● **Kutipan Teks**

LAHIRNYA GENERASI TERDIDIK DI KALIMANTAN TENGAH
LAHIRNYA GENERASI TERDIDIK
DI KALIMANTAN TENGAH
Oleh: Marko Mahin
Perahu yang ditumpangi oleh Johann Heinrich Barnstein itu melaju tenang
di atas riak Sungai Pulau Petak. Matahari sore yang menyengat mengiringi
langkah kakinya naik ke satu kampung yang bernama Sungei Apui. “Oloh
baputi! Oloh baputi! Oloh baputi!”, demikian teriak anak-anak
yang berlari kecil di belakangnya.
Barnstein memang “oloh baputi”
atau “orang kulit putih”. Ia berasal
dari Jerman. Semangat penginjilan telah mendorong dirinya datang ke Borneo yang
menurut dongeng adalah pulau manusia buas dan tak beragama. Di Banjarmasin ia
diberitahukan bahwa orang-orang itu disebut sebagai orang Dayak atau orang
Biaju.
Hari itu 15 Juli 1835, ia telah menjejakkan kakinya di kampung
orang-orang Dayak atau Biaju. Ia duduk
di rumah Raden Labih, pimpinan orang Dayak di kampung itu.
Namun sayangnya Raden Labih tidak ada di kampung. Barnstein disambut oleh anaknya yang bernama
Ambo. Barnstein senang dengan Ambo,
karena selain ramah ia juga pandai berbahasa Melayu. Dari Ambo, Barnstein mengetahui betapa
sengsara dan nistanya kehidupan orang-orang Dayak. Mereka menjadi obyek baik dalam perdagangan
maupun kehidupan politik.

● **Cuplikan Data**
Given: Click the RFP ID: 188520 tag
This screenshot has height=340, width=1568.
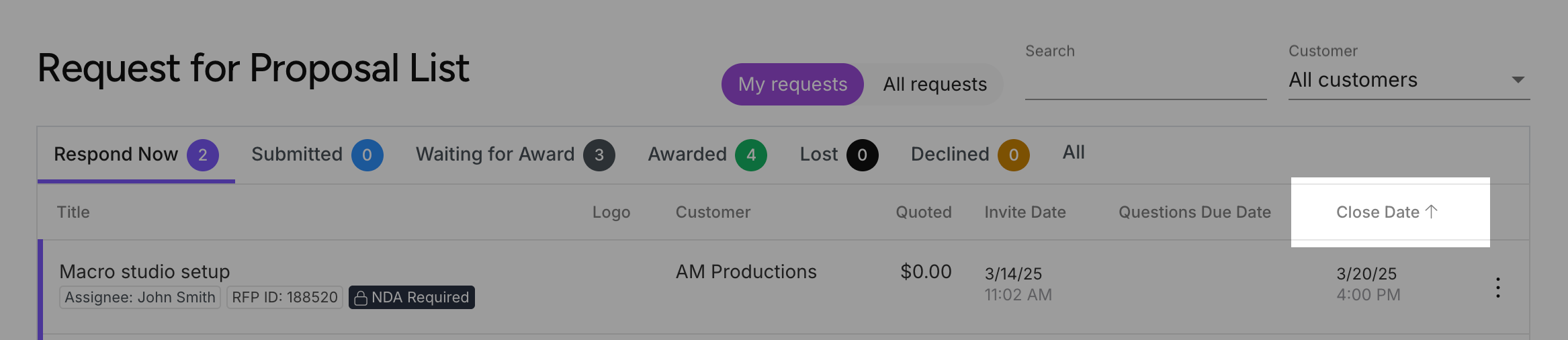Looking at the screenshot, I should tap(285, 298).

● **Tugas Anda**
**1.** Dalam teks tentang kedatangan Barnstein, siapa yang menyambut Barnstein karena Raden Labih tidak ada di kampung?
**2.** Perbarui teks tentang kedatangan Barnstein. Tulis ulang bagian dari "Hari itu 15" sampai "di kampung itu." dengan mengganti "pimpinan" menjadi "kepala".
**3.** Sebutkan semua nama orang yang muncul dalam kisah pada teks tentang kedatangan Barnstein, tanpa menghitung nama penulisnya.

● **Kunci Jawaban**
**1.** Barnstein disambut oleh anak Raden Labih yang bernama Ambo.

**2.**
Hari itu 15 Juli 1835, ia telah menjejakkan kakinya di kampung
orang-orang Dayak atau Biaju. Ia duduk
di rumah Raden Labih, kepala orang Dayak di kampung itu.

**3.** Johann Heinrich Barnstein, Raden Labih, Ambo